A Broader View on Clustering under Cluster-Aware Norm Objectives
Martin G. Herold, Evangelos Kipouridis, Joachim Spoerhase
TL;DR
The paper studies clustering under cluster-aware norms (f,g), unifying and extending classic problems such as k-Center, k-Median, and Min-Load k-Clustering. It introduces a layered-ball reduction and proxy-cost framework, enabling primal-dual and LP-based approaches, including Lagrange multiplier preserving techniques and bi-point rounding, to achieve polylog and linear approximations. A key novelty is the attenuation parameter χ for symmetric norms, which allows fine-grained interpolation between extreme objectives and yields an overarching bound of O(min(k^{1-χ_g} log^2 n, n^{χ_f} log k, k)) for (f,g)-Clustering.
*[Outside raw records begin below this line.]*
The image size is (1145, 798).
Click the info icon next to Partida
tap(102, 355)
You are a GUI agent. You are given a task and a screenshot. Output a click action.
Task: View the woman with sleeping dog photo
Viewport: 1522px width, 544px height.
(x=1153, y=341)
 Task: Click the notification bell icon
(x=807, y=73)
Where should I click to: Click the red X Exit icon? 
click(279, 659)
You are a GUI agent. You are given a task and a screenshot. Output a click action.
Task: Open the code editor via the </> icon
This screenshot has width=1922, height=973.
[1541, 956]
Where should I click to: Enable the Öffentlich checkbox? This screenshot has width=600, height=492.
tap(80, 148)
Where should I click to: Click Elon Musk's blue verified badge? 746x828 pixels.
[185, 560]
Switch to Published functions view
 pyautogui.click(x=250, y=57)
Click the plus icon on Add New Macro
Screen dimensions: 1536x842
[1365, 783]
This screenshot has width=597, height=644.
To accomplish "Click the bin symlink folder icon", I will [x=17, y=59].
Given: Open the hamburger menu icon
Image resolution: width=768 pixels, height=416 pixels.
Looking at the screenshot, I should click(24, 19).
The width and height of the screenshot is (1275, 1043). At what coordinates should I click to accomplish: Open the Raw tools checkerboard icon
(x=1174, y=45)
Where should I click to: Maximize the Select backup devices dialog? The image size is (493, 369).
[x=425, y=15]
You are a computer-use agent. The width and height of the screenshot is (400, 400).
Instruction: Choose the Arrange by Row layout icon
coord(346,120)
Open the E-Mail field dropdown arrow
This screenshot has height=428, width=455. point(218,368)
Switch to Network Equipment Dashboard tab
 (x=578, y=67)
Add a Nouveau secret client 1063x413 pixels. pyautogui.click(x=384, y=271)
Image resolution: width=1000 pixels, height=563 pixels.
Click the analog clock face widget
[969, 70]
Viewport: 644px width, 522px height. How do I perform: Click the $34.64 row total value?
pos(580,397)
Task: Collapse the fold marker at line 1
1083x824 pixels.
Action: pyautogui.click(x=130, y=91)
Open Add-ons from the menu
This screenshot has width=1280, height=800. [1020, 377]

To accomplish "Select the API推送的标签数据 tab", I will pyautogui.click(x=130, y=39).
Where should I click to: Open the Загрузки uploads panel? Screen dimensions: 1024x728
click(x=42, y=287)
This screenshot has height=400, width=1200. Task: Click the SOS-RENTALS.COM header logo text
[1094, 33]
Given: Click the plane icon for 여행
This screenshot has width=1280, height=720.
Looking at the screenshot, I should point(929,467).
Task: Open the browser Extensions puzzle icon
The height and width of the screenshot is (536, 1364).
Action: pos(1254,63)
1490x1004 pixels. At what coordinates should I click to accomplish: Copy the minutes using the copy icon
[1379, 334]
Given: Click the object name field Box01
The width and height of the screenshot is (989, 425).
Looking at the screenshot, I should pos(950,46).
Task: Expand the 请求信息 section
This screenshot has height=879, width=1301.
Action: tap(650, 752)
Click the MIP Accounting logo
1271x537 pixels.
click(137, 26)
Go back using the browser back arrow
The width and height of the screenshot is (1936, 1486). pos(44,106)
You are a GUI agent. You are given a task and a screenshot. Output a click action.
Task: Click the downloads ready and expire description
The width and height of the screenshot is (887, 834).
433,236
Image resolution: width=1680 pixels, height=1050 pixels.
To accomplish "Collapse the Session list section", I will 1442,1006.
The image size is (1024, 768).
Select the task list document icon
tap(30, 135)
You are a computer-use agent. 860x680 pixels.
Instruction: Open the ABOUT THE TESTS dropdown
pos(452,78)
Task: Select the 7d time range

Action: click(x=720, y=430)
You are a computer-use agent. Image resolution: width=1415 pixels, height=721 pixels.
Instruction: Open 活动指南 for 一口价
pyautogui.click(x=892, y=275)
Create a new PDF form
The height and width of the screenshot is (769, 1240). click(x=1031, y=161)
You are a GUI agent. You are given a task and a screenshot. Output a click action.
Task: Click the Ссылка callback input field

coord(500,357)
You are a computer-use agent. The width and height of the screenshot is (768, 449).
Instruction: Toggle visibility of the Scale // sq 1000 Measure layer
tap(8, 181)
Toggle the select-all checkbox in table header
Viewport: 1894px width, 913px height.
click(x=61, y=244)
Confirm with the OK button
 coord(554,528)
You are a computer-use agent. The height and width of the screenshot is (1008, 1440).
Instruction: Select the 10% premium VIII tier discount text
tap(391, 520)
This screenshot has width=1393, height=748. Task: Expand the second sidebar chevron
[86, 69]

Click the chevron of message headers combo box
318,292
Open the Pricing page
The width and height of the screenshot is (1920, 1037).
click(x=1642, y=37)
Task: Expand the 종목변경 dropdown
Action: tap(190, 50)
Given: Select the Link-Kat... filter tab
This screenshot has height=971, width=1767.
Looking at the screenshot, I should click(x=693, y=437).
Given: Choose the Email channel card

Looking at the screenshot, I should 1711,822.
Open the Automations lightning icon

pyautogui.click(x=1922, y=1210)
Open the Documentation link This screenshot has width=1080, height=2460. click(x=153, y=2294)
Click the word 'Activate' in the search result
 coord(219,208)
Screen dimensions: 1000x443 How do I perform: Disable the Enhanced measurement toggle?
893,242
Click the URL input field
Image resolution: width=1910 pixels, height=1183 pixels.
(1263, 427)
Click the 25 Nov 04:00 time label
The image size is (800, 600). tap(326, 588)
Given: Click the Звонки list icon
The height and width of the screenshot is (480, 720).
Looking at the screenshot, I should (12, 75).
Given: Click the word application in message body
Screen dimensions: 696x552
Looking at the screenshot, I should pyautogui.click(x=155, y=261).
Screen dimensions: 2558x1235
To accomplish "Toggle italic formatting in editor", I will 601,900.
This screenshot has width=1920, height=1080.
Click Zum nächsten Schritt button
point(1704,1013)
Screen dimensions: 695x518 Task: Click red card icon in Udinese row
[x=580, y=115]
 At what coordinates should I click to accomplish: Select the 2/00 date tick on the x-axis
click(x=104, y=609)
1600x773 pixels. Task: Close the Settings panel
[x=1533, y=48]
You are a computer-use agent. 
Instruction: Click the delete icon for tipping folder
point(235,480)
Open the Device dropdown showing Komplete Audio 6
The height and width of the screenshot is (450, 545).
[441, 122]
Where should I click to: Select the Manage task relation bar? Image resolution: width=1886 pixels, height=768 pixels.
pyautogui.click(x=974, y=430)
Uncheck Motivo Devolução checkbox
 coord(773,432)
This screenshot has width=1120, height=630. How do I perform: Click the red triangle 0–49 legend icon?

Together, these results connect and interpolate among base objectives, providing near-optimal guarantees in broad regimes and offering a roadmap for further exploration of general norm-based clustering objectives.
Abstract
We revisit the $(f,g)$-clustering problem that we introduced in a recent work [SODA'25], and which subsumes fundamental clustering problems such as $k$-Center, $k$-Median, Min-Sum of Radii, and Min-Load $k$-Clustering. This problem assigns each of the $k$ clusters a cost determined by the monotone, symmetric norm $f$ applied to the vector distances in the cluster, and aims at minimizing the norm $g$ applied to the vector of cluster costs. Previously, we focused on certain special cases for which we designed constant-factor approximation algorithms. Our bounds for more general settings left, however, large gaps to the known bounds for the basic problems they capture. In this work, we provide a clearer picture of the approximability of these more general settings. First, we design an $O(\log^2 n)$-approximation algorithm for $(f, L_{1})$-clustering for any $f$. This improves upon our previous $\widetilde{O}(\sqrt{n})$-approximation. Second, we provide an $O(k)$-approximation for the general $(f,g)$-clustering problem, which improves upon our previous $\widetilde{O}(\sqrt{kn})$-approximation algorithm and matches the best-known upper bound for Min-Load $k$-Clustering. We then design an approximation algorithm for $(f,g)$-clustering that interpolates, up to polylog factors, between the best known bounds for $k$-Center, $k$-Median, Min-Sum of Radii, Min-Load $k$-Clustering, (Top, $L_{1}$)-clustering, and $(L_{\infty},g)$-clustering based on a newly defined parameter of $f$ and $g$.